I had been preparing for these long shots all Fall with the big 300 Ultra Mag, and had the utmost confidence in it. I had been knocking down coyotes out to 400 regularly, so I figured the distance would be OK. What I couldn't figure was how to get him to stop. He never did, so I glassed ahead and picked a straight portion of the trail where he would line out and slow down. When he walked into the Zeiss scope, I put the cross hairs directly between his shoulder blades, and gently squeezed off the round. I heard the solid whop of a direct hit immediately, and as I came down from recoil I saw him hunched up and dashing into the laurel thickets. Now the fun begins.

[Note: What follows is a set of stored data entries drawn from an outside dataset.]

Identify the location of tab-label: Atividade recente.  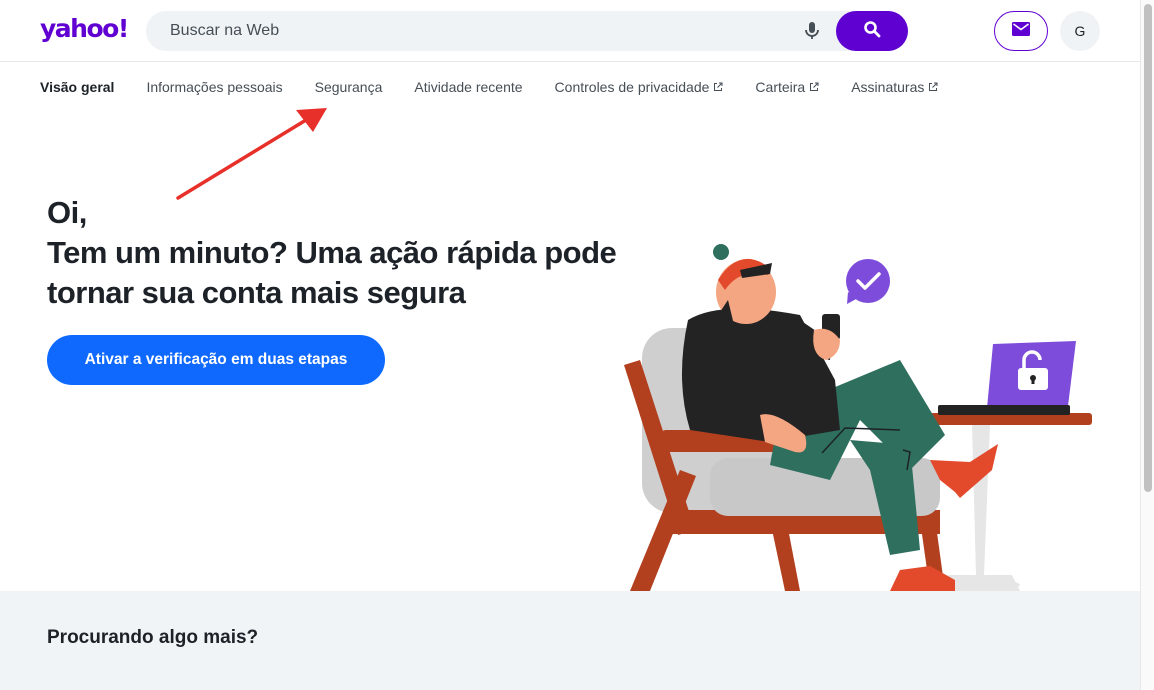
(468, 87).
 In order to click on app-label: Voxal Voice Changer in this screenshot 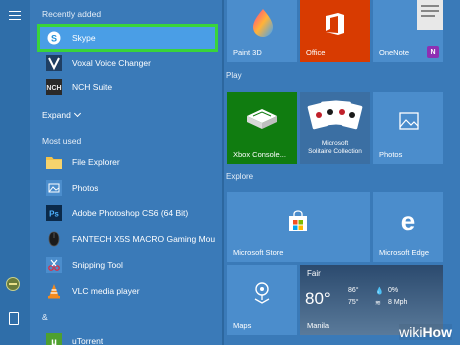, I will do `click(112, 63)`.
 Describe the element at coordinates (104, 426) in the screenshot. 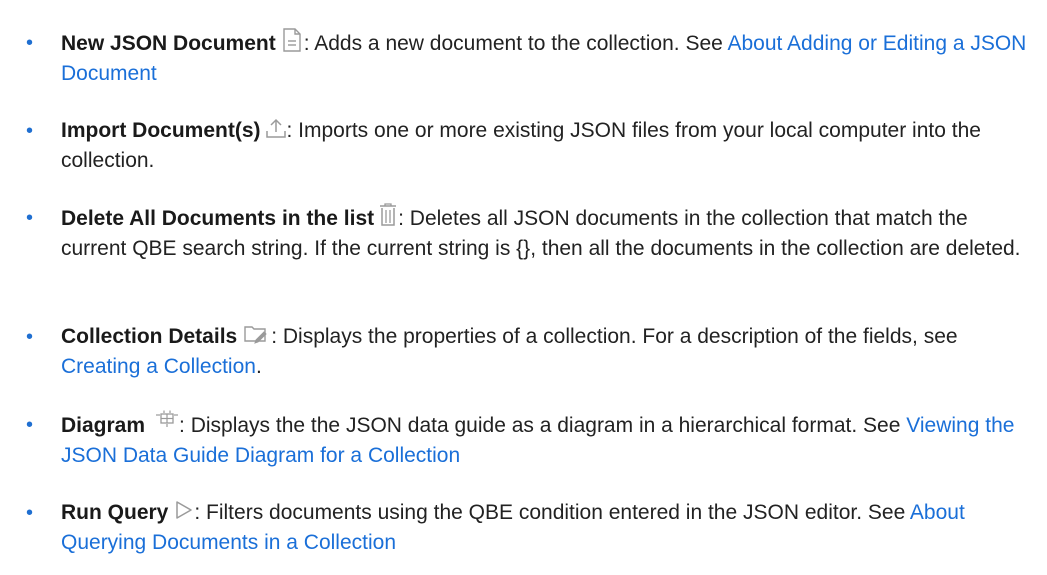

I see `item-label: Diagram` at that location.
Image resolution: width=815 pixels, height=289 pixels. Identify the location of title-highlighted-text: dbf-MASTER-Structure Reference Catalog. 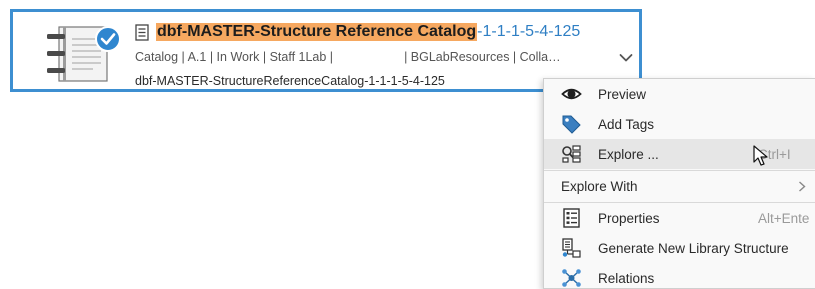
(317, 32).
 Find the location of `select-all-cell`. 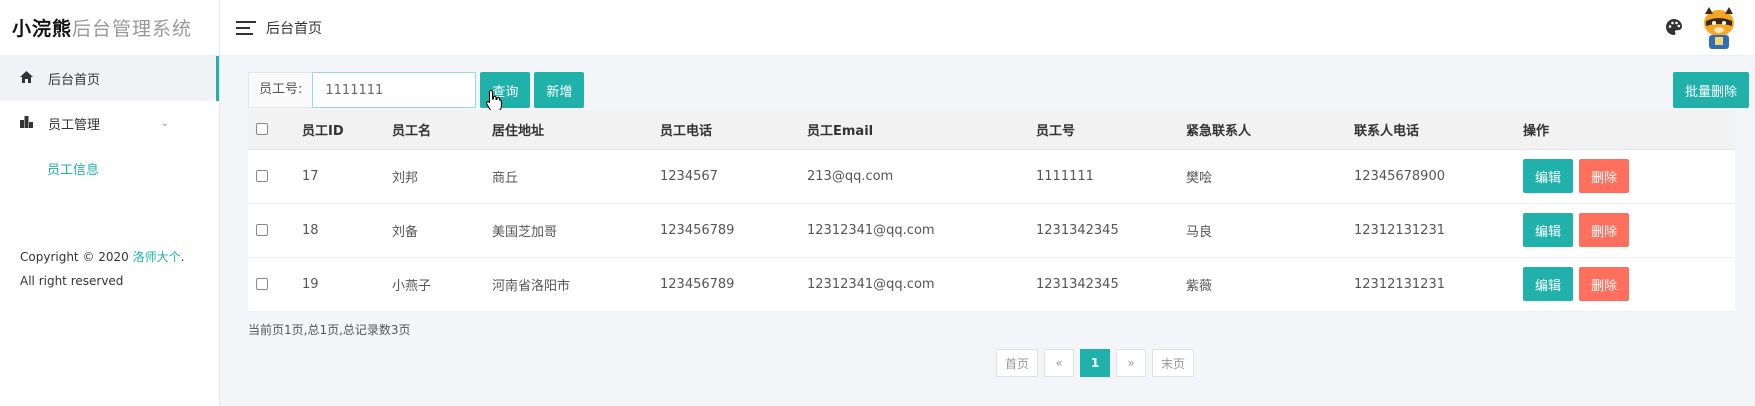

select-all-cell is located at coordinates (272, 130).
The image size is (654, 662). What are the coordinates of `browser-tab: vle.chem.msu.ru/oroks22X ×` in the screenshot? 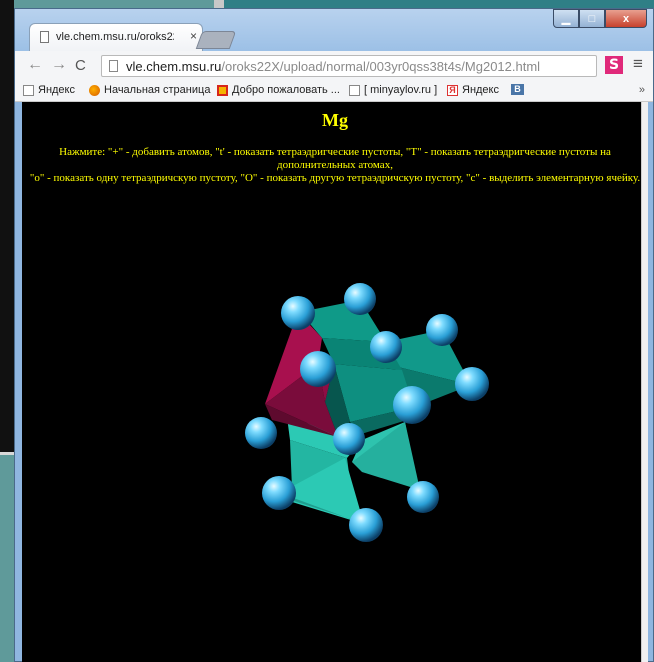 It's located at (116, 37).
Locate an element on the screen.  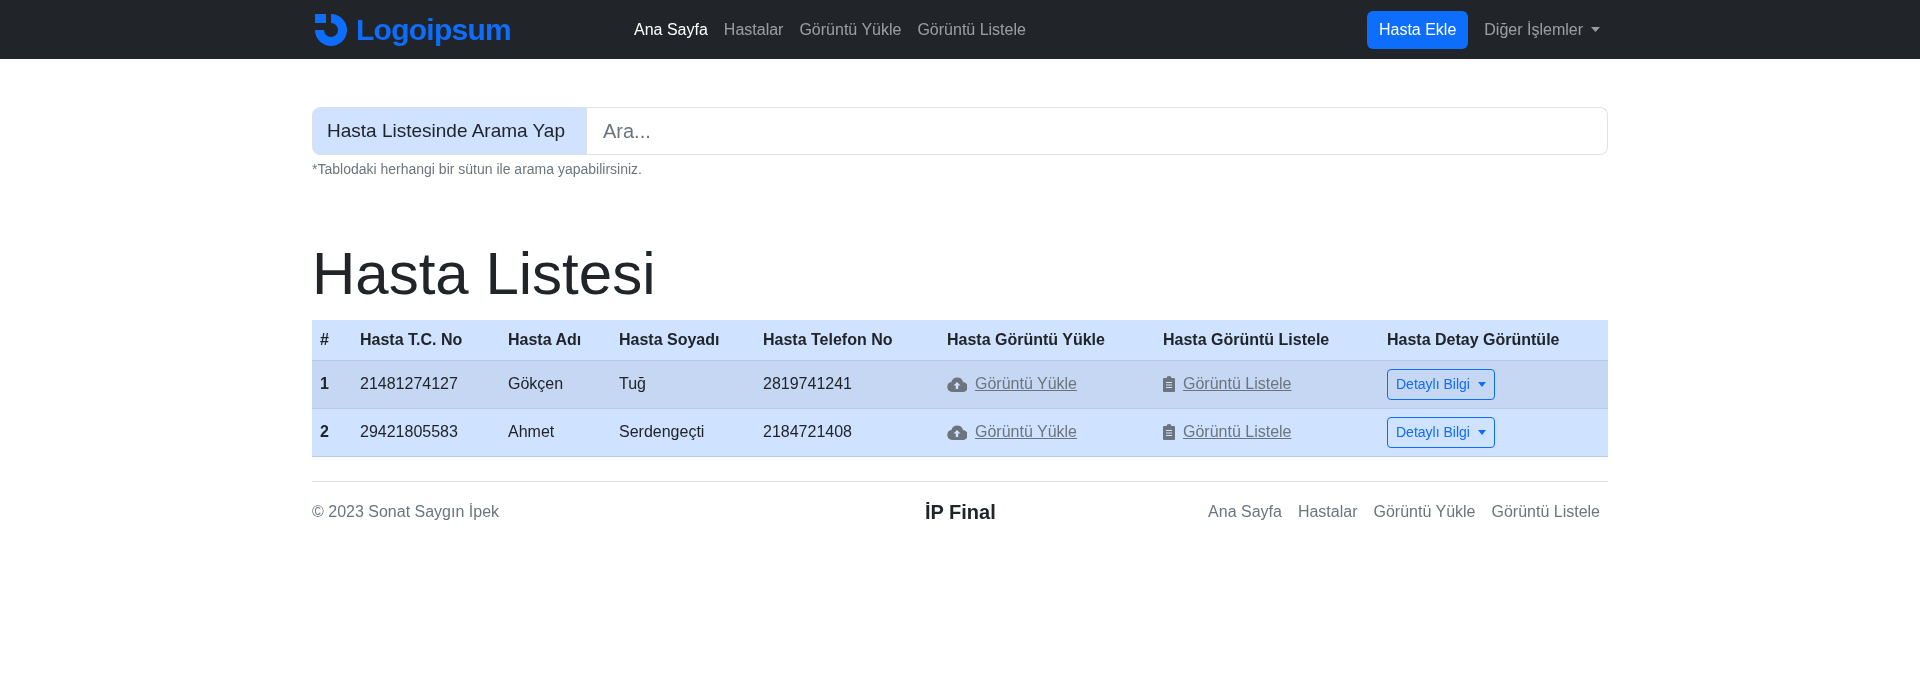
column-header: Hasta Görüntü Yükle is located at coordinates (1026, 339).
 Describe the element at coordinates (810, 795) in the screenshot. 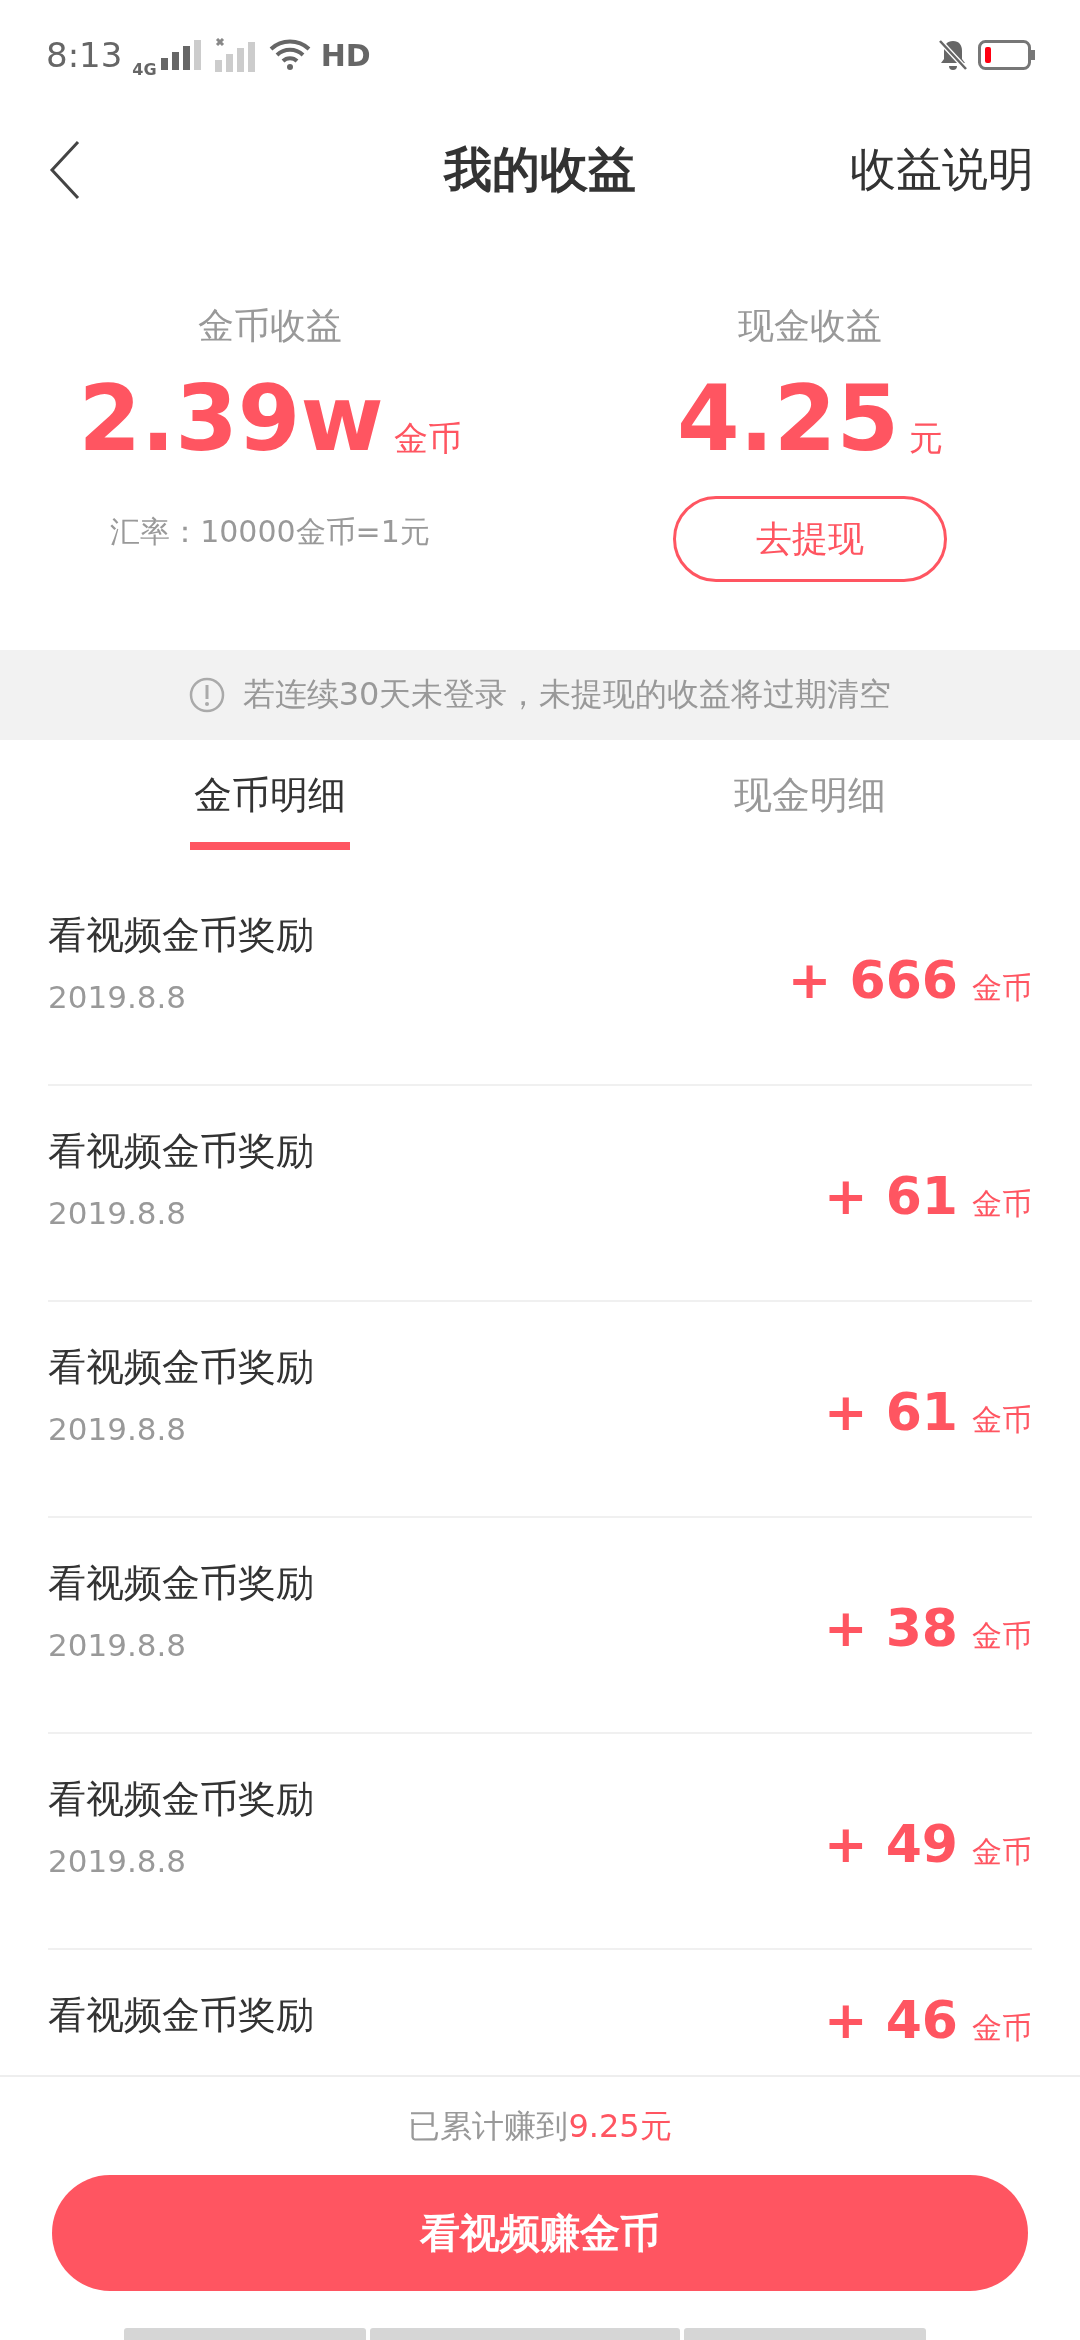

If you haven't ever hunted by yourself, you just don't know how important a spotter is, when you have to go across a deep canyon. I found myself being cliffed out, so had to move a long way around to get down through the rocks. Then when I got to where I had marked the deer, I couldn't find hide nor hair of him. After an hour of futile searching, I climbed all the way back up, marked my shooting spot, and re-ranged to the shot and location where the buck ran. I had been about 100-200 yards off the entire time! Went back down and spent almost another hour looking in the right location. before finding him. He had died and fallen about 4 feet down off a rock ledge, between a sheer face and a laurel bush.
Absolutely world-class Coues whitetail deer. What a monster. There just aren't enough big words to describe hime, and he is everything I knew he would be.
I just had to get a picture in here with the "Dr. Death" hat, for my son's sake. He was unable to come down due to work commitments and was just sick he had to miss it.
After some photos, caping him out for mounting, and boning the entire thing, I loaded it into my backpack and was ready for the climb out.
It's always nice to be packing out, the sun setting behind you, and see the shadows of big antlers bracketing your image. Love this game we play!
As I got out of the canyon, I realized I was getting close to a trail and some flatter ground. Took the time for a "selfie", and then walked on to the trail head and the truck. First time I have ever kissed a Toyota and liked it. Chugged two bottles of Gatorade after loading all my gear in, and began the long trip back to town. What a happy hunter.